**TEXTO PROPORCIONADO**.
▬▬▬▬▬▬

Dolores ha crecido. La promesa
que fue, ahora, es promesa cumplida.
* *
*
Estamos en 1944.
Gracias a la revolución popular
del 28 de Mayo, que crea aunque sea por corto tiempo un ambiente de democracia
y libertad, los indígenas pueden realizar su tan arraigado deseo de unidad
fundando la Federación Ecuatoriana de
Indios, después de bregar, contra el gamonalismo tantos años. Jesús
Gualavisí, organizador del primer sindicato campesino de Cayambe y
representante al primer Congreso del Partido Socialista Ecuatoriano en 1926,
es elegido presidente. A Dolores Cacuango le corresponde el honor de ser delegada
fundadora.
Su participación, en este evento, es brillante y de primera línea. Se destaca como gran oradora, que uniendo la fuerza del castellano a la musicalidad del quechua ‒pues su idioma es casi mixto‒ sabe conmover a los oyentes con la narración patética de los sufrimientos de su raza, a la par que convencer, con lógica irreprochable. Casi siempre matiza su discurso, como regando su exposición con bellas florecillas traídas desde el páramo, con metáforas de hermosura inusitada, que ya quisieran para sí nuestros parlamentarios picos de oro. Y su protesta, cuando de protestar se trata, es como torrente arrollador, como alud andino rodando sobre las rocas y los precipicios.
Poco después, asiste al
Congreso de la Confederación de Trabajadores de América Latina ‒CTAL‒ reunido
en Cali, hasta donde lleva su palabra de fuego y de denuncia. Allí, fuera de
los lares patrios, se oye por primera vez el grito de ¡Ñucanchic huasipungo!, antes conocido solamente por su eco: la
novela de Icaza.
De vuelta, se dedica con fervor a consolidar la organización de la Federación Ecuatoriana de Indios, porque comprende el gran papel que este organismo está destinado a jugar en el desarrollo del movimiento indígena.

▬▬▬▬▬▬

**BLOQUE DE DATOS**.
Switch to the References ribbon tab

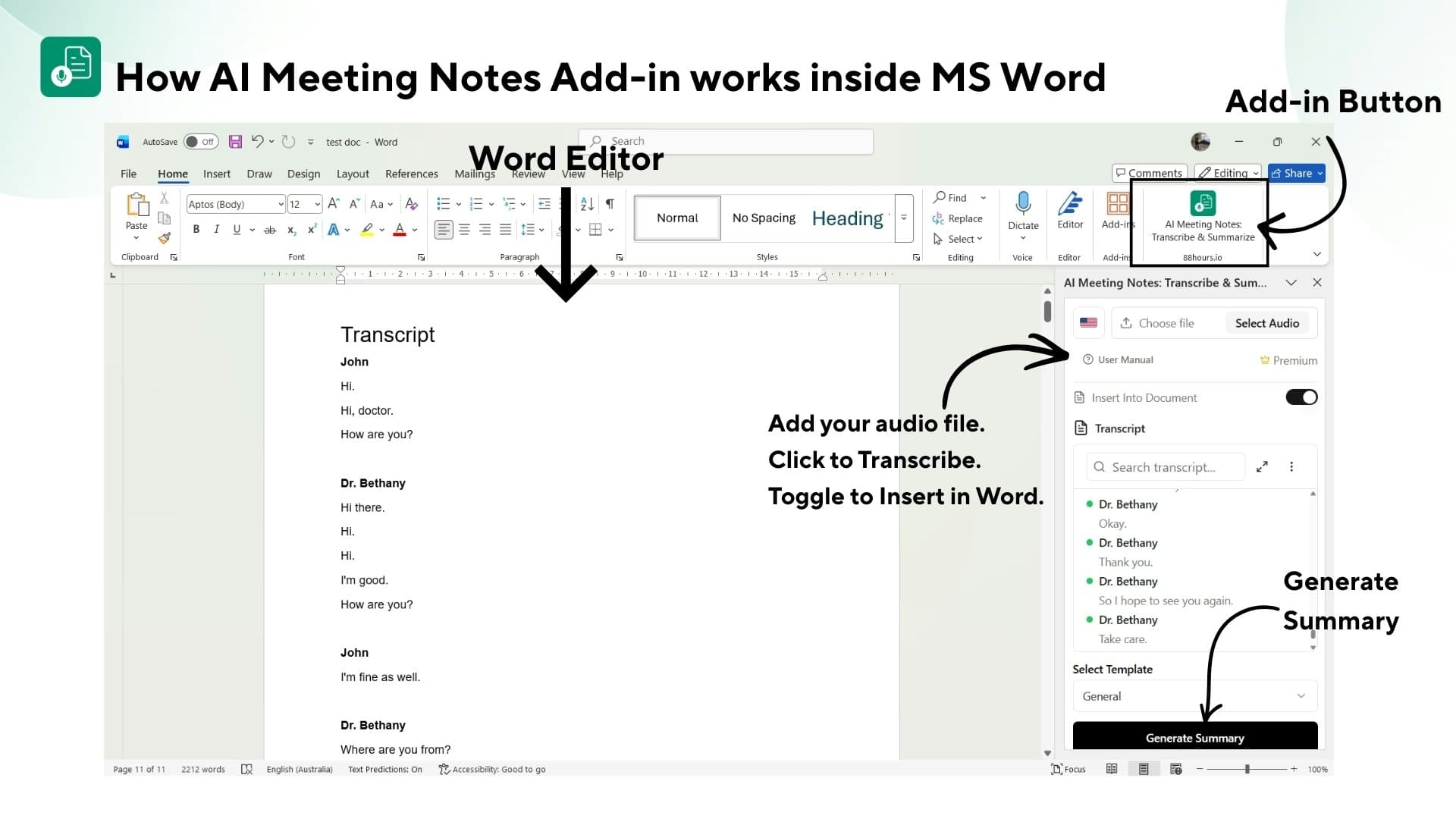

▬▬▬▬▬▬

**TAREAS ESCRITAS**.
(A) Reproduzca palabra por palabra el fragmento del texto sobre Dolores Cacuango que empieza con las palabras "Poco después, asiste" y termina con "del movimiento indígena.".
(B) Responda a las siguientes preguntas sobre el texto acerca de Dolores Cacuango.
(i) ¿En qué año transcurren los hechos de la fundación de la Federación Ecuatoriana de Indios?
(ii) ¿Quién es elegido presidente de esa federación?
(iii) ¿En qué ciudad se reúne el Congreso de la Confederación de Trabajadores de América Latina al que asiste Dolores?

**RESPUESTAS POR TAREA**.
(A)
Poco después, asiste al
Congreso de la Confederación de Trabajadores de América Latina ‒CTAL‒ reunido
en Cali, hasta donde lleva su palabra de fuego y de denuncia. Allí, fuera de
los lares patrios, se oye por primera vez el grito de ¡Ñucanchic huasipungo!, antes conocido solamente por su eco: la
novela de Icaza.
De vuelta, se dedica con fervor a consolidar la organización de la Federación Ecuatoriana de Indios, porque comprende el gran papel que este organismo está destinado a jugar en el desarrollo del movimiento indígena.

(B)
(i) En 1944.
(ii) Jesús Gualavisí.
(iii) En Cali.